Section 230 is a widely misunderstood but foundational law for human rights and free expression online. Especially in the wake of the Dobbs decision, weakening it would be a disaster.
The Supreme Court of the United States has said it will hear two cases related to Section 230 of the Communications Decency Act. Any decision they make will have profound implications for the future of online speech and human rights.
Digital rights group Fight for the Future has long warned lawmakers about the potentially disastrous effects of amending Section 230. The group issued the following statement, which can be attributed to its director, Evan Greer (she/her):
Section 230 is a foundational and widely misunderstood law that protects human rights and free expression online. At a time when civil rights and civil liberties are under unprecedented attack, weakening Section 230 would be catastrophic—disproportionately silencing and endangering marginalized communities including LGBTQ+ people, Black and brown folks, sex workers, journalists, and human rights activists around the world.
The Supreme Court’s decision to overturn Roe v.
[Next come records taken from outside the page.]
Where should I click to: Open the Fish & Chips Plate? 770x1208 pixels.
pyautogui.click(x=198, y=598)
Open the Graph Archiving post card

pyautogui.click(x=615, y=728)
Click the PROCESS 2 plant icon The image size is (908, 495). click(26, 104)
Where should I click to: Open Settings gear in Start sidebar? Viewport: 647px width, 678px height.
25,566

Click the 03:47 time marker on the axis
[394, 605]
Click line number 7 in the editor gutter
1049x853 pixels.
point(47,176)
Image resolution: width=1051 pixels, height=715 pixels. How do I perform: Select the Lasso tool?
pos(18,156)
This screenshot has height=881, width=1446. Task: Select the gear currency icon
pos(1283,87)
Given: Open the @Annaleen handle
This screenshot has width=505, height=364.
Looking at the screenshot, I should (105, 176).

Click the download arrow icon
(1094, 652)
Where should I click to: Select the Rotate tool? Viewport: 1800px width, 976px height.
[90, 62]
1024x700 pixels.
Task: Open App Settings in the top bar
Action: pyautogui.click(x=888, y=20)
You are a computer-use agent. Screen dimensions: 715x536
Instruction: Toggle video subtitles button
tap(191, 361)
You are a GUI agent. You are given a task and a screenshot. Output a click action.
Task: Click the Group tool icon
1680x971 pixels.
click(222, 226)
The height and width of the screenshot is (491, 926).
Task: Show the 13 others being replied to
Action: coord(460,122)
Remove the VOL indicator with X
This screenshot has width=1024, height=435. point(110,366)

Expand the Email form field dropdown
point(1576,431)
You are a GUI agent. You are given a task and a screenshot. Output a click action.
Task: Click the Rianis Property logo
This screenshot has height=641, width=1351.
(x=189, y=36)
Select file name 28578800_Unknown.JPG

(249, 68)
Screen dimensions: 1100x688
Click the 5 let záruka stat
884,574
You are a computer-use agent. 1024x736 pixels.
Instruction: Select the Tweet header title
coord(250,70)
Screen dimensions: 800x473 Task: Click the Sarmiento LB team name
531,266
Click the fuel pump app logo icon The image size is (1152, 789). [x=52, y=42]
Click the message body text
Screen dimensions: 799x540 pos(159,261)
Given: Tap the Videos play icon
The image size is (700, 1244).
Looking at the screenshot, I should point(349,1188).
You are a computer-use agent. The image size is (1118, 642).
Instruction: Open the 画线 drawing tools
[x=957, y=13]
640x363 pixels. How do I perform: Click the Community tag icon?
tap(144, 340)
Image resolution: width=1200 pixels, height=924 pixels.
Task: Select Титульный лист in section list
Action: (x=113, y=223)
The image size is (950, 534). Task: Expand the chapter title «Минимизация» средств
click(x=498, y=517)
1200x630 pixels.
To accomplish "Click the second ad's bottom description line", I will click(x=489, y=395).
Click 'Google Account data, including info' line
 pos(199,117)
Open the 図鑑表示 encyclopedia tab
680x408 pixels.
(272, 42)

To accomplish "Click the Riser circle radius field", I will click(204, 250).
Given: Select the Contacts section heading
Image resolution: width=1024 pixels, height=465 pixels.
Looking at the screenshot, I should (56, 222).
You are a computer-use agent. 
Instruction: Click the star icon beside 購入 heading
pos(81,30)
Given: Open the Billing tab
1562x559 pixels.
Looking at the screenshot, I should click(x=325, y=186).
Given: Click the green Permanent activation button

Wade and strip millions of Americans of their bodily autonomy makes the prospect of Section 230 being weakened even more nightmarish. As we explained in Wired, meddling with Section 230’s protections in the wake of the Dobbs decision will lead to the widespread removal of online speech related to abortion, including information about abortion access and organizing and fundraising efforts. Far-right organizations like the National Right to Life Committee have drafted legislation that criminalizes not only providing an abortion but hosting abortion speech online. The legal immunity provided by Section 230 is the only thing preventing far-right groups and the attorneys general of states like Texas and Mississippi from effectively writing the speech rules for the entire Internet.
Some on the left misguidedly believe that attacking Section 230 is the only way to hold Big Tech accountable for the harm caused by its surveillance capitalist business model and its algorithmic recommendations that are maximized for engagement. But that’s simply not true. Weakening Section 230’s protections would make it harder, not easier, for platforms to remove harmful and hateful content because once they begin moderating, pre-Section 230 law says they become liable for any content they do not remove that causes harm. Additionally, by increasing the risk of litigation for small- and medium-sized platforms, altering Section 230 would solidify the monopoly power of the largest companies like Facebook and Google.
Conservatives and Republicans have claimed that Section 230 has been weaponized to “censor” right wing viewpoints on social media. There is no evidence for this. In fact, studies show that people of color and LGBTQ+ people are among the groups most regularly deplatformed and over-moderated on major tech platforms. In any event, weakening Section 230 protections wouldn’t prevent social media companies from removing posts based on political views, just like it wouldn’t incentivize platforms to moderate more thoughtfully, transparently, or responsibly. It would only incentivize them to moderate in whatever manner their lawyers tell them will avoid lawsuits, even if that means trampling on marginalized people’s ability to express themselves online.
The two cases the Supreme Court has agreed to hear both deal with horrific crimes related to terrorism. One case deals specifically with liability around online recommendation algorithms, like those used by YouTube. We’ve written before about how attempting to regulate algorithmic recommendations by changing Section 230 is a dangerous idea. Most legislative attempts to do this will run smack into the First Amendment, which protects platforms’ ability to make editorial decisions.
The Supreme Court should leave Section 230 alone. So should Congress. Instead, lawmakers should focus their efforts on enacting privacy legislation strong enough to effectively end the surveillance-driven business model of harmful tech giants like Facebook. The best way to address the harms of algorithmic manipulation without making matters worse is to regulate surveillance, not speech. The Biden administration’s FTC should also do everything in its power to crack down on corporate data harvesting and use of personal data to power harmful and discriminatory algorithms.
We can hold Big Tech giants accountable while protecting free expression and human rights. The Court’s preoccupation with Section 230 should be lambasted for endangering marginalized people and free speech, especially after the calamitous overturning of Roe.